(Stored data entries)
▽

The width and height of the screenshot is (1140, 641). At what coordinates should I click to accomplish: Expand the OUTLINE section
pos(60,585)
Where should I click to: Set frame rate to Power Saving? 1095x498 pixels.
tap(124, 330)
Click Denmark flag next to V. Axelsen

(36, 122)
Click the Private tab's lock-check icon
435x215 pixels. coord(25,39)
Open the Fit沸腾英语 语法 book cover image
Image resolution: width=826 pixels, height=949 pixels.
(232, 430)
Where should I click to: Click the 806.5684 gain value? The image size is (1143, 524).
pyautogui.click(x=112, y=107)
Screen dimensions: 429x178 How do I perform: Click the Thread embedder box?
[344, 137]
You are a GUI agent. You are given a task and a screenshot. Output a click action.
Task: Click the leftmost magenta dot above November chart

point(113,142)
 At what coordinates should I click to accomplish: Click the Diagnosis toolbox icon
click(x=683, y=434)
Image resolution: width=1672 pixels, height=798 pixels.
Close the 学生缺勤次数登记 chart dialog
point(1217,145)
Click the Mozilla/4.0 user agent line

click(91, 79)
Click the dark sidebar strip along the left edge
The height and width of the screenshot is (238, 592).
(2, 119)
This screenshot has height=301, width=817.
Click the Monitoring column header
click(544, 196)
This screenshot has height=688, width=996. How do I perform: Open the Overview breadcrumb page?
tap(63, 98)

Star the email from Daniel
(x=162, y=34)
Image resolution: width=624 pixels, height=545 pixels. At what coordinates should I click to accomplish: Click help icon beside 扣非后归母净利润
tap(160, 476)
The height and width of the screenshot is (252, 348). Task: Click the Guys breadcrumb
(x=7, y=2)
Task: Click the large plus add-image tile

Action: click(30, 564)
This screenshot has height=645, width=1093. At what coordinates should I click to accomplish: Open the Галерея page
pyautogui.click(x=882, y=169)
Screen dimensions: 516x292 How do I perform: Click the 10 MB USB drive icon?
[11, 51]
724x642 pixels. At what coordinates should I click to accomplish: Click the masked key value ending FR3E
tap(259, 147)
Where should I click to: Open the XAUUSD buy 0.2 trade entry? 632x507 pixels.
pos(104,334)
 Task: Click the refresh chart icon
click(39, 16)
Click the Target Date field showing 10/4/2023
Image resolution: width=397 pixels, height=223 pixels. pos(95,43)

△

▸ Exercise brief: Write the data above out again in full, exactly.

▸ Your solution:
The width and height of the screenshot is (1140, 641). At what coordinates should I click to accomplish: Expand the OUTLINE section
pos(60,585)
Where should I click to: Set frame rate to Power Saving? 1095x498 pixels.
tap(124, 330)
Click Denmark flag next to V. Axelsen

(36, 122)
Click the Private tab's lock-check icon
435x215 pixels. coord(25,39)
Open the Fit沸腾英语 语法 book cover image
Image resolution: width=826 pixels, height=949 pixels.
(232, 430)
Where should I click to: Click the 806.5684 gain value? The image size is (1143, 524).
pyautogui.click(x=112, y=107)
Screen dimensions: 429x178 How do I perform: Click the Thread embedder box?
[344, 137]
You are a GUI agent. You are given a task and a screenshot. Output a click action.
Task: Click the leftmost magenta dot above November chart

point(113,142)
 At what coordinates should I click to accomplish: Click the Diagnosis toolbox icon
click(x=683, y=434)
Image resolution: width=1672 pixels, height=798 pixels.
Close the 学生缺勤次数登记 chart dialog
point(1217,145)
Click the Mozilla/4.0 user agent line

click(91, 79)
Click the dark sidebar strip along the left edge
The height and width of the screenshot is (238, 592).
(2, 119)
This screenshot has height=301, width=817.
Click the Monitoring column header
click(544, 196)
This screenshot has height=688, width=996. How do I perform: Open the Overview breadcrumb page?
tap(63, 98)

Star the email from Daniel
(x=162, y=34)
Image resolution: width=624 pixels, height=545 pixels. At what coordinates should I click to accomplish: Click help icon beside 扣非后归母净利润
tap(160, 476)
The height and width of the screenshot is (252, 348). Task: Click the Guys breadcrumb
(x=7, y=2)
Task: Click the large plus add-image tile

Action: click(30, 564)
This screenshot has height=645, width=1093. At what coordinates should I click to accomplish: Open the Галерея page
pyautogui.click(x=882, y=169)
Screen dimensions: 516x292 How do I perform: Click the 10 MB USB drive icon?
[11, 51]
724x642 pixels. At what coordinates should I click to accomplish: Click the masked key value ending FR3E
tap(259, 147)
Where should I click to: Open the XAUUSD buy 0.2 trade entry? 632x507 pixels.
pos(104,334)
 Task: Click the refresh chart icon
click(39, 16)
Click the Target Date field showing 10/4/2023
Image resolution: width=397 pixels, height=223 pixels. pos(95,43)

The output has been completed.